Would you please copy every line from the records that contains the word "input"?

───── Records supplied ─────

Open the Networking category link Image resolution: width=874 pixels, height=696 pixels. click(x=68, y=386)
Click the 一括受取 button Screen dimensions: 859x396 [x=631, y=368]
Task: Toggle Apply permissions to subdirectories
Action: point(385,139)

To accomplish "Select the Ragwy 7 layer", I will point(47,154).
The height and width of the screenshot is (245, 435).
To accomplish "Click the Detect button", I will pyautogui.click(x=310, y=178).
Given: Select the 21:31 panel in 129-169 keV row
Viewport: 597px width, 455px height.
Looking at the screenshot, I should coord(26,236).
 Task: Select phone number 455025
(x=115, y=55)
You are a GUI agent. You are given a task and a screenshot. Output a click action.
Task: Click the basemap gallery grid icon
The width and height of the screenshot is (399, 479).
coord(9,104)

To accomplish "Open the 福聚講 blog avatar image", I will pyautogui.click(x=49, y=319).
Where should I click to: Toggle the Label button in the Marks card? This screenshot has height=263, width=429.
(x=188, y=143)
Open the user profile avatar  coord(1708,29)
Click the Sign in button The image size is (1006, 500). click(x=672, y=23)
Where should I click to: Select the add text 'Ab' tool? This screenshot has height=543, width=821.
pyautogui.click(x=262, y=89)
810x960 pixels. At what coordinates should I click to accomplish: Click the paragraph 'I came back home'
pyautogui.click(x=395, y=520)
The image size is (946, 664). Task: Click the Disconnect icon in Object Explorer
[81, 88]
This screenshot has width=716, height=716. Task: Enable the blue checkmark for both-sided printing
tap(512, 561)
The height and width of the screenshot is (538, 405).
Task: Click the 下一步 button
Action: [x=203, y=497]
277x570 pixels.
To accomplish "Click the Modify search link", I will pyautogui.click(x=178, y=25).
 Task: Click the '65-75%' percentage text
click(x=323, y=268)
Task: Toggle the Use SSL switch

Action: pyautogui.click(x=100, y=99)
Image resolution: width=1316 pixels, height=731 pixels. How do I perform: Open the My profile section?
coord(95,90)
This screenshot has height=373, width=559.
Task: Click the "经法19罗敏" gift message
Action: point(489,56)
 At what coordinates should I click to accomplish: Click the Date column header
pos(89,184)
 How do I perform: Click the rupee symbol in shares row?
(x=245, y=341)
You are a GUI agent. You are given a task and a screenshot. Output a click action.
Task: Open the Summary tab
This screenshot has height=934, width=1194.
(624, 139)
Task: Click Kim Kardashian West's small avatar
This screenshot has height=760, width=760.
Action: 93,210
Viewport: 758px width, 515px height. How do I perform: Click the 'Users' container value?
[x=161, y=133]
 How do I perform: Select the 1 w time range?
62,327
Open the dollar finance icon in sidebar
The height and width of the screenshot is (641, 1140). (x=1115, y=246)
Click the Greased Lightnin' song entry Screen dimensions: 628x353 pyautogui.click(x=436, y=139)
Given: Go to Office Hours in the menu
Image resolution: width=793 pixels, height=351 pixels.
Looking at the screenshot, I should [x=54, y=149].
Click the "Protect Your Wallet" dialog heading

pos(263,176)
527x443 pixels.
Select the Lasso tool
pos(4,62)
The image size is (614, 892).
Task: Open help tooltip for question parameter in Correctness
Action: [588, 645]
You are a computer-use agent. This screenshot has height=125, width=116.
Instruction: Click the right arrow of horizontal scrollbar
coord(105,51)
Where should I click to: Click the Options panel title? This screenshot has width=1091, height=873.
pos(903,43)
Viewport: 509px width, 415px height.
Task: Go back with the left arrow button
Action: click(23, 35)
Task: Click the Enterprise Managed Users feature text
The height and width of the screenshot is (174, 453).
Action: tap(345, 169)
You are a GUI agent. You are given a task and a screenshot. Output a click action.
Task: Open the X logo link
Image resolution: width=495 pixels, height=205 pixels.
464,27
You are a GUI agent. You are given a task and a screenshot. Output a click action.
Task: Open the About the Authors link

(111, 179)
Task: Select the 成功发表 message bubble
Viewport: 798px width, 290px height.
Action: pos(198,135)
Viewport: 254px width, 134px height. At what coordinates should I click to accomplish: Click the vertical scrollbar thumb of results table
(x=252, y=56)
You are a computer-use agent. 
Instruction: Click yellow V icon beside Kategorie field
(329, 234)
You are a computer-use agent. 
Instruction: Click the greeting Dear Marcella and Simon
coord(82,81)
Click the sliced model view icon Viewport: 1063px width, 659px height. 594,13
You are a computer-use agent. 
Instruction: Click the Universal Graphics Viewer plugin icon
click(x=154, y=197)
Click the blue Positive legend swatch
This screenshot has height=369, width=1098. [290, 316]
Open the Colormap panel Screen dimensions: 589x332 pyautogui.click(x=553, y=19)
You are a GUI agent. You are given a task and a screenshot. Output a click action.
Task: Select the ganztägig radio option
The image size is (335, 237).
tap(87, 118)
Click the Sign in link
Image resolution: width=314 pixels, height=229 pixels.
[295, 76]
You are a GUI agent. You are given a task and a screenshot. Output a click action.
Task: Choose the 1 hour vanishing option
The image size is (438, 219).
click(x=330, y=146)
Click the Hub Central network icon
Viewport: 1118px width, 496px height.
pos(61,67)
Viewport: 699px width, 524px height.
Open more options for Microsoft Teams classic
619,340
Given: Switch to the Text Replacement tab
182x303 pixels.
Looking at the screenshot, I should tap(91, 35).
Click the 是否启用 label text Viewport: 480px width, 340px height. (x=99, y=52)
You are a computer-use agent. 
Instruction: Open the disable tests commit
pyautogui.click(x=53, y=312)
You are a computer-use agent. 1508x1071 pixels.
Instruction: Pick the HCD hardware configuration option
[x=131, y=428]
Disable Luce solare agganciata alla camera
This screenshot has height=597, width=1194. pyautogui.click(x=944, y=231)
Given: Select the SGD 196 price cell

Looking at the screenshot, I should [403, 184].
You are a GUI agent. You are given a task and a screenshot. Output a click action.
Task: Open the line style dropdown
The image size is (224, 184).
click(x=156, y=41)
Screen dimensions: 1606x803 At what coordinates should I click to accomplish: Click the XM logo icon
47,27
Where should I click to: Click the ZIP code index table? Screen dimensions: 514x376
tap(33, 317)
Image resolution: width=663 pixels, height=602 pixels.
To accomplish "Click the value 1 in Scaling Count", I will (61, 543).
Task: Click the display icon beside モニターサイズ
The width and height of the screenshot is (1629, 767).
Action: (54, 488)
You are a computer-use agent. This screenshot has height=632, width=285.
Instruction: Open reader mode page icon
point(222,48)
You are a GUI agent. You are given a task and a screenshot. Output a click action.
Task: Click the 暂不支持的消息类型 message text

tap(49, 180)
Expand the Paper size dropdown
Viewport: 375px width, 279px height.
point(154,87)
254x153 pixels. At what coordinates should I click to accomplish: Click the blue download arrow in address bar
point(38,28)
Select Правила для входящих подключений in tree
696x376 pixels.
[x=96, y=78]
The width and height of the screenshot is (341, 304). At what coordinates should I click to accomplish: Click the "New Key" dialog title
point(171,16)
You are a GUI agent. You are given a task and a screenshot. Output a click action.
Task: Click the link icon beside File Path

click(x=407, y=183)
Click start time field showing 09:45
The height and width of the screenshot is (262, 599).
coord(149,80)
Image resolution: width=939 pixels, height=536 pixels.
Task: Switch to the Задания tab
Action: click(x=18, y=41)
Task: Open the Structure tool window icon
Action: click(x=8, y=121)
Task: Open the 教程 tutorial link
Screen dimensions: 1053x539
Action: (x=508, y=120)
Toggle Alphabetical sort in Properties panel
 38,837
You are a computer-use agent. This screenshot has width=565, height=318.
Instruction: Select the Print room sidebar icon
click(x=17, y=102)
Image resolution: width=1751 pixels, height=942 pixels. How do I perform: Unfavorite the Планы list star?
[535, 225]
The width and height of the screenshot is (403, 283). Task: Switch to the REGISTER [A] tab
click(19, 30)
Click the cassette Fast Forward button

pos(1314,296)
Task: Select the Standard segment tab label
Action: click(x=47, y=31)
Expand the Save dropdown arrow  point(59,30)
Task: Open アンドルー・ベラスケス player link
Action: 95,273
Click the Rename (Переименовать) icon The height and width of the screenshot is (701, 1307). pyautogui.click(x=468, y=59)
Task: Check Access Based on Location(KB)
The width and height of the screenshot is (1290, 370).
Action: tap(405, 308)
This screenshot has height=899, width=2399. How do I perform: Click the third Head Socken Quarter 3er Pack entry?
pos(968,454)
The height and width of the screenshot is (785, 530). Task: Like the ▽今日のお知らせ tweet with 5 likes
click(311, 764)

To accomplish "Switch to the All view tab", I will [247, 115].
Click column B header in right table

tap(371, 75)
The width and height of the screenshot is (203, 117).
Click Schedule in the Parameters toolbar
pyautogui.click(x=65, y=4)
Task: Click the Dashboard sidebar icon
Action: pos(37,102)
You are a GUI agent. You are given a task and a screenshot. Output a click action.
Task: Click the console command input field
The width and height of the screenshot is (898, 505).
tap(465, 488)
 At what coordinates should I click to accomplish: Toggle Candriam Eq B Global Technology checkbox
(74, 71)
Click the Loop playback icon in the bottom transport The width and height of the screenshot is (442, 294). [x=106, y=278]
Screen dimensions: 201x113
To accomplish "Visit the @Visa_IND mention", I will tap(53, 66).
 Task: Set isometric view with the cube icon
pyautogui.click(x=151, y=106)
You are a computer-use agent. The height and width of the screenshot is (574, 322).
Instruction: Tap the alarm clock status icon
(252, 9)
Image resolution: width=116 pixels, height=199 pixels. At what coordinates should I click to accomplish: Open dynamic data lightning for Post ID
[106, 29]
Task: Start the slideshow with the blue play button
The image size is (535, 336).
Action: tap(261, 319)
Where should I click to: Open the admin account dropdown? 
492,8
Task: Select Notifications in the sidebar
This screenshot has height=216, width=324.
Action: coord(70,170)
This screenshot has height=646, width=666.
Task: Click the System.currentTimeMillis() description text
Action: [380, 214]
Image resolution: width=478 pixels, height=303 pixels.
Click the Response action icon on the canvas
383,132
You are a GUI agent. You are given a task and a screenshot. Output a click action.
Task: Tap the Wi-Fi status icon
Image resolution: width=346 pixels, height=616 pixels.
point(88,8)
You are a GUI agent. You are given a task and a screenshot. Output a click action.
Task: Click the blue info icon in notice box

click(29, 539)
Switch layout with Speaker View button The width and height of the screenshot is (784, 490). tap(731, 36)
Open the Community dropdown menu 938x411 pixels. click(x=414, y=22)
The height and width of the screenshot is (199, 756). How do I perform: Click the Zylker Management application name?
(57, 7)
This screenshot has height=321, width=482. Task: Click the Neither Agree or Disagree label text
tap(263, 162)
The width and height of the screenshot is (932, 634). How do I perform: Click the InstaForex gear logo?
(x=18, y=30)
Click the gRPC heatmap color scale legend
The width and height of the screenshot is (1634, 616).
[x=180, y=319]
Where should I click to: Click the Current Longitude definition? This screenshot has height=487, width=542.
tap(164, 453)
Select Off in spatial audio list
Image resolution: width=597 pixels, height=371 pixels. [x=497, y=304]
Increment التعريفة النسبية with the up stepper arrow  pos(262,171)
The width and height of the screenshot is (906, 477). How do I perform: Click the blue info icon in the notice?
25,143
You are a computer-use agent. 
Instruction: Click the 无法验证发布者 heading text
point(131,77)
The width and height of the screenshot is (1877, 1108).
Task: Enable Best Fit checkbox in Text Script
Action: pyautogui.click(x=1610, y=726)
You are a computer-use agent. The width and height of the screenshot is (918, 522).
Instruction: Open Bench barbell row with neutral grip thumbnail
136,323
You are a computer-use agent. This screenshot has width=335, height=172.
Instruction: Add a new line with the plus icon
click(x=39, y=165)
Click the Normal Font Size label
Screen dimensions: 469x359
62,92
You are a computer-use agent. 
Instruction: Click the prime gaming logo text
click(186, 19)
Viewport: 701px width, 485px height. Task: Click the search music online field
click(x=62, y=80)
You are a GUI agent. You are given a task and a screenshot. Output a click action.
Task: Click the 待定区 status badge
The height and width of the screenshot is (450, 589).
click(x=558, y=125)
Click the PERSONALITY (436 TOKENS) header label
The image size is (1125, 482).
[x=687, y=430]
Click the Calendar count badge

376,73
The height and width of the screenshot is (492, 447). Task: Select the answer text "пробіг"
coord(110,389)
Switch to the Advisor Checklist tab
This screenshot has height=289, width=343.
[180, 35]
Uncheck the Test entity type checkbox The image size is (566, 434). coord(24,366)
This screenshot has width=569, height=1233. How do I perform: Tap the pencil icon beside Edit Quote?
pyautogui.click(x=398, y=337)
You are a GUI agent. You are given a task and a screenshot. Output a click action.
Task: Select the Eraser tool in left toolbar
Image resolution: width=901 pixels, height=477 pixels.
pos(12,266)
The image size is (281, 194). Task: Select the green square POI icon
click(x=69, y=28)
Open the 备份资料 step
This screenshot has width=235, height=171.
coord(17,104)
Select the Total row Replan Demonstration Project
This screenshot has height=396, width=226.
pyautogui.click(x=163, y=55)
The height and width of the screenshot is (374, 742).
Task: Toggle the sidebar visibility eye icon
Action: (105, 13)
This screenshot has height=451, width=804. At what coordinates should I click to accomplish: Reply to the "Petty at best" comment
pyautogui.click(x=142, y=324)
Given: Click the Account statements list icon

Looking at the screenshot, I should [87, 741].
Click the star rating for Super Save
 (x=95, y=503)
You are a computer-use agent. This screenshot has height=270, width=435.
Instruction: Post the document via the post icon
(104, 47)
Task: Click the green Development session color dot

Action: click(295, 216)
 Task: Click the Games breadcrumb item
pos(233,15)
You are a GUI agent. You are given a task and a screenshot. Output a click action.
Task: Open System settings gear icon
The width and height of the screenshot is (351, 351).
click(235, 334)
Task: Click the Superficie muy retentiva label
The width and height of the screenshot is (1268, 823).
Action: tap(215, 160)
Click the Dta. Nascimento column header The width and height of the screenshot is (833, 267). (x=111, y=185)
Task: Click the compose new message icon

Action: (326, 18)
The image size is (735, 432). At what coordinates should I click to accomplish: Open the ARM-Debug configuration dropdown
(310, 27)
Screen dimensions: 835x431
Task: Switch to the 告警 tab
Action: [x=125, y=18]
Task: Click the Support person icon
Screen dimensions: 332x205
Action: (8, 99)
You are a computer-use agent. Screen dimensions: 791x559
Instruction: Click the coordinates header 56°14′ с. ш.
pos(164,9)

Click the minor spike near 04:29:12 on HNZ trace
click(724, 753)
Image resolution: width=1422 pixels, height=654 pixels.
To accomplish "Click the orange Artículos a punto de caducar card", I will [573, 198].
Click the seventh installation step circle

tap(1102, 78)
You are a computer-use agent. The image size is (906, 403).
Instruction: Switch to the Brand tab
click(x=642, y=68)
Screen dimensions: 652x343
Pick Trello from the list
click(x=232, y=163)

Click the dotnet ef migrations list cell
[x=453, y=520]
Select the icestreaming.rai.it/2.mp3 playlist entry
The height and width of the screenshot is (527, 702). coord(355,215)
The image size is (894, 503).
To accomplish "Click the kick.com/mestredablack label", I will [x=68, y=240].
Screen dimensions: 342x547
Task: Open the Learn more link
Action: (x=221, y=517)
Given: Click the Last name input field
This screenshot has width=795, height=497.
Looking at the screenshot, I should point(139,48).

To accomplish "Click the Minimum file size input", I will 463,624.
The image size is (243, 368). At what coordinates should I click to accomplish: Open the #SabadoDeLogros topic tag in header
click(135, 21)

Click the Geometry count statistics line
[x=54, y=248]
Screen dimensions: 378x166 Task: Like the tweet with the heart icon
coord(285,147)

─────

Response to the exercise:
Task: Click the console command input field
Given: Click the Last name input field
To accomplish "Click the Minimum file size input", I will 463,624.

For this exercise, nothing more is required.